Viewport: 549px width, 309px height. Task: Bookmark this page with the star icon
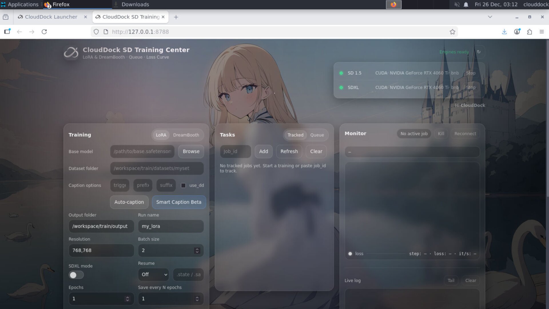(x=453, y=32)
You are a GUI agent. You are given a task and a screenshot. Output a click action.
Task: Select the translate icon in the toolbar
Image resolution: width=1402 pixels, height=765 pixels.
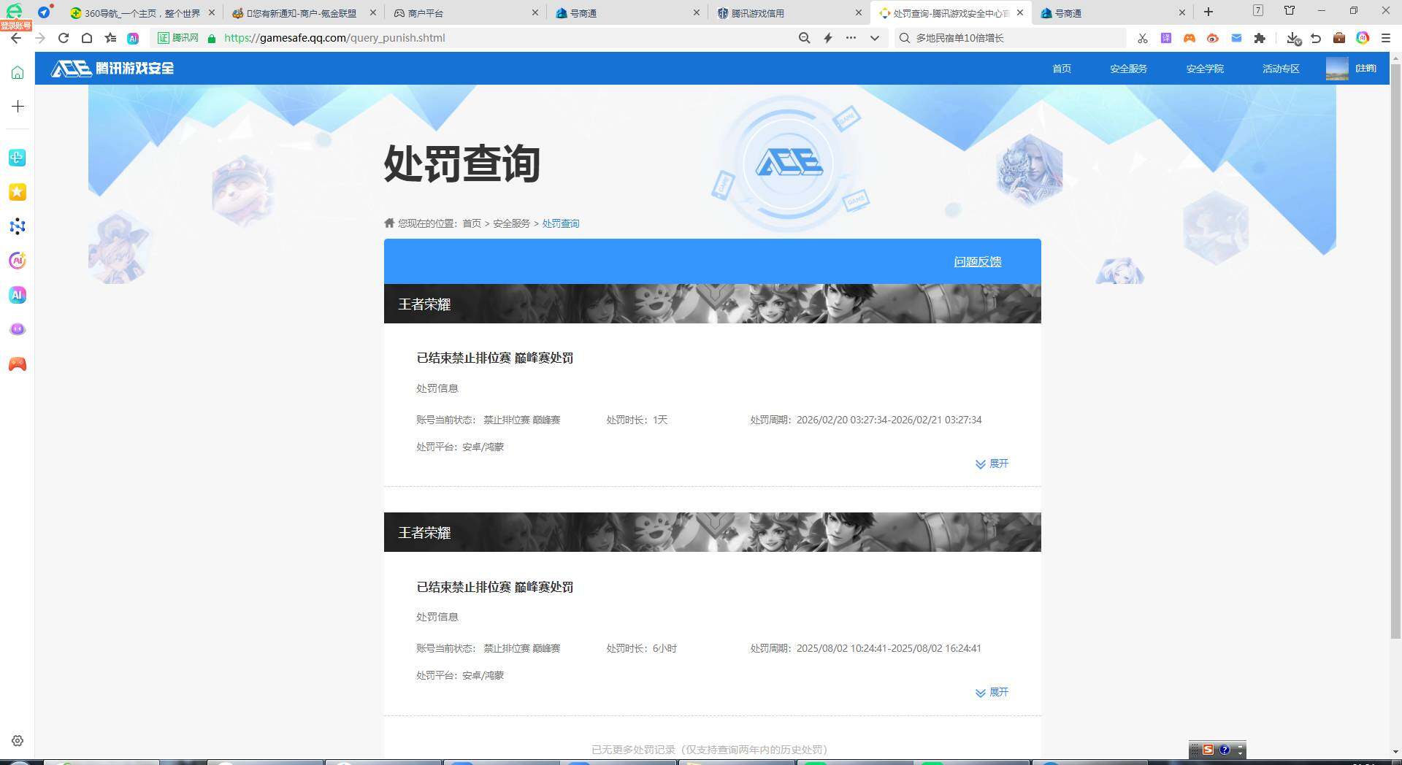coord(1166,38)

> **Work to complete**: Type out the data above once more, exactly, with no images included.

> **Output**:
Viewport: 549px width, 309px height. Task: Bookmark this page with the star icon
(x=453, y=32)
You are a GUI agent. You are given a task and a screenshot. Output a click action.
Task: Select the translate icon in the toolbar
Image resolution: width=1402 pixels, height=765 pixels.
coord(1166,38)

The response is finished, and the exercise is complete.